DATA FOR ANALYSIS:

------------------------

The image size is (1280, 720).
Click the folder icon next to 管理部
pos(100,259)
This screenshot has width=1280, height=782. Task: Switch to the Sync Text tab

------------------------

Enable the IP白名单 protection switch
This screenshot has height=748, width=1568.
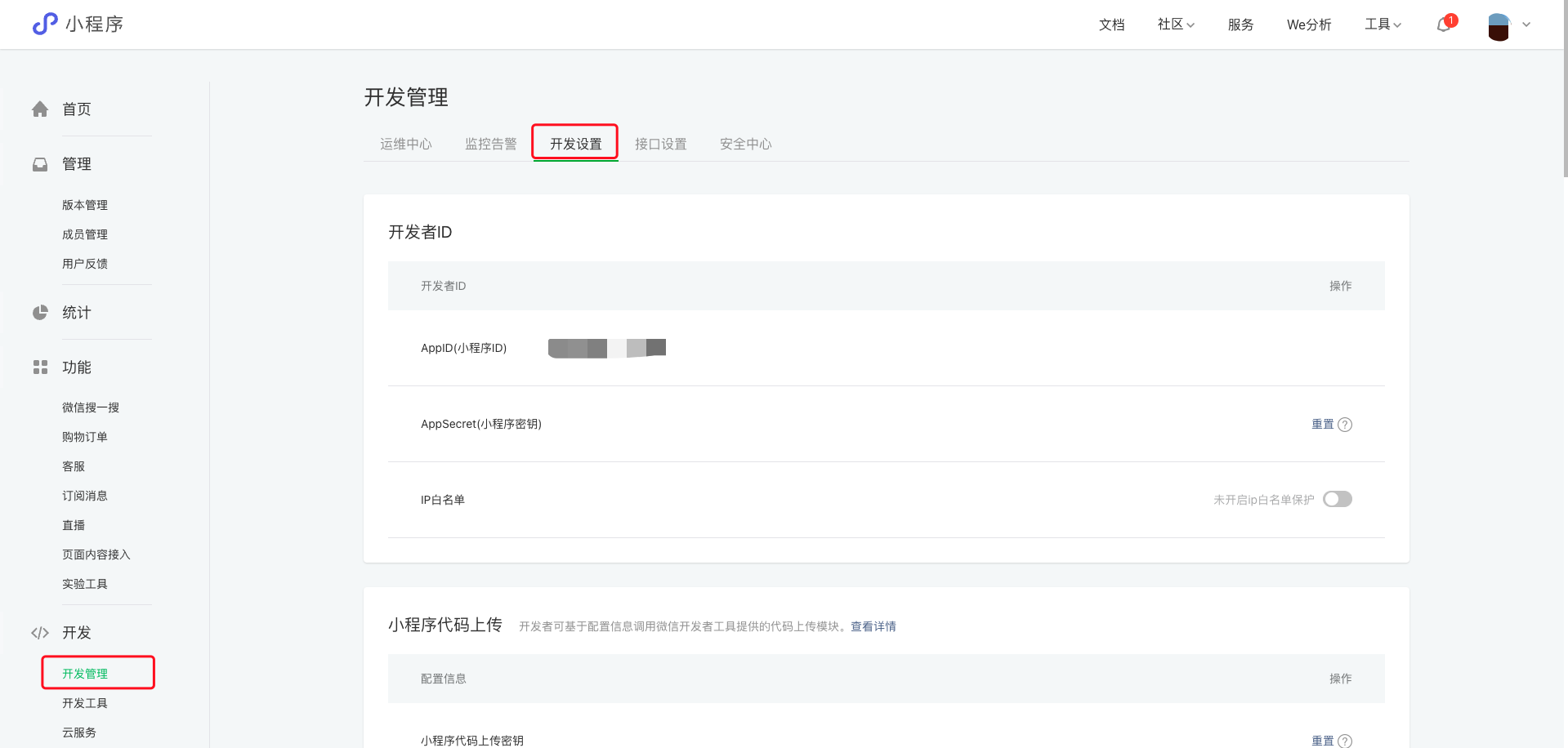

------------------------

Each line holding "width" in the records should be copied out.

This screenshot has width=1280, height=782. Task: Switch to the Sync Text tab
This screenshot has height=748, width=1568.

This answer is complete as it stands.